Hay políticos que están «pintados». Otros que «se dibujan solos». Algunos son «caricaturas» vivientes y otros directamente «no pintan nada». Pero todos, absolutamente todos, son maestros del camuflaje artístico.
Cuando gobiernan se pintan de solemnidad. Hablan lento, fruncen el ceño, se acomodan el saco y te recitan discursos grandilocuentes sobre «la patria», «el pueblo», «la gente», «el futuro» y otras palabras que usan tanto que ya quedaron más gastadas que chiste de internet.
Ahora, cuando pasan a la oposición, se transforman en dibujantes humorísticos. Se dedican a caricaturizar al gobierno de turno. Y ojo, no siempre con precisión. Porque el político opositor no busca describir la realidad: busca un dibujito simple que apenas la insinúe.
Después están los famosos moderados, esos acuarelistas de la política. Todo suavecito. Tonos pastel. Palabras tibias. Nunca se la juegan demasiado porque viven aterrados de ofender a alguien y perder tres votos en Vichadero. Te hablan durante cuarenta minutos y cuando terminan no sabés si estaban a favor, en contra o preguntando dónde para el 121.
A esos les dicen «rosaditos» y se ofenden.
A los otros les dicen «focas aplaudidoras» y también se ofenden. Aunque sinceramente yo entiendo el enojo: a unos por lo menos los bautizaron cromáticamente, con cierta sensibilidad artística. A los otros directamente los compararon con esos perros acuáticos adiposos que viven golpeando las aletas por un pescado.

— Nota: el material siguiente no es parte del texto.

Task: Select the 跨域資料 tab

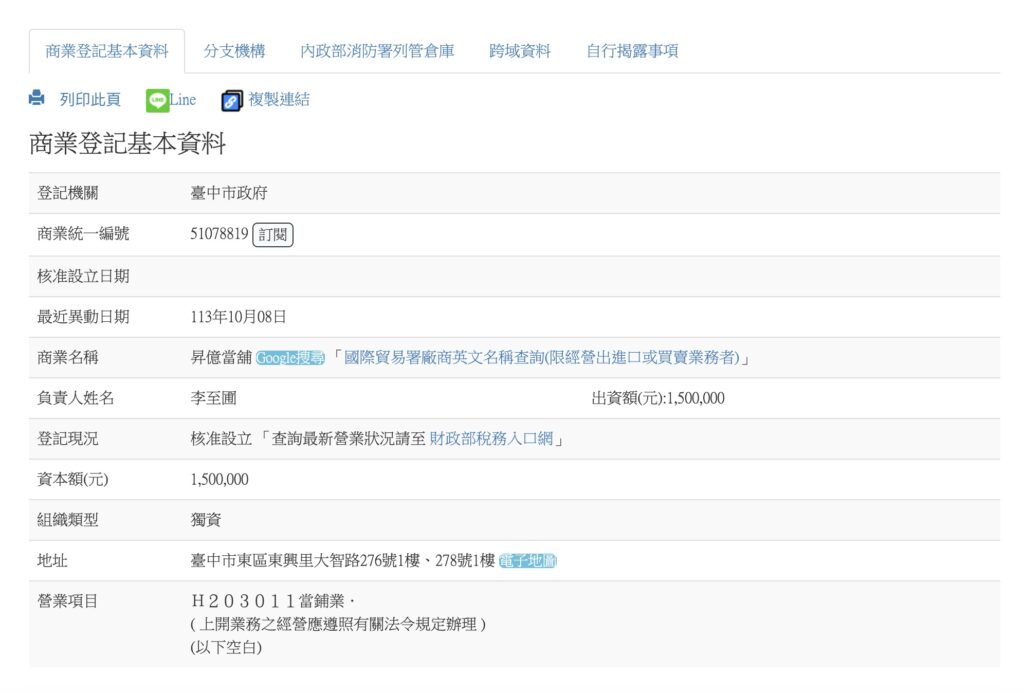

Y en este punto del delirio, donde ya mezclé arte con política, pintura con circo y a todos los partidos dentro de la misma bolsa mugrienta, me acuerdo de un experimento que hacíamos en el liceo.
Bah… «hacíamos» es una manera elegante de decir «yo miraba». Porque nunca tenía un mango para comprar los materiales absurdamente caros que pedían en dibujo. Mientras mis compañeros llevaban témperas importadas, compás alemán y hojas especiales traídas aparentemente desde la China milenaria, yo iba con un lápiz mordido y una regla partida al medio.
Pero observaba.
Y había algo fascinante: cuando mezclaban todos los colores, el resultado no era un arcoíris maravilloso ni una explosión artística digna de Art Attack. No. Salía negro. Un negro absoluto. Un barro oscuro, espeso y deprimente.
Exactamente igual a lo que pasa cuando mezclás todos los políticos pintados que tenemos en este país. Entre unos y otros están haciendo una obra colectiva monumental.
¿Y de qué color nos están pintando el futuro? ¡Negro!
Aunque bueno… para ser políticamente correctos podríamos decir de color «afrodescendiente», para ser físicamente precisos «lumínicamente reducido», o, si queremos sonar poéticos y como financiados por algún fondo cultural europeo: «tonalidades profundas de nocturnidad institucional»”.
En fin.
Como decía un amigo cada vez que veía a un cobrador, o algún marido, con cara de pocos amigos rumbear hacia él: «La cosa no pinta bien»”.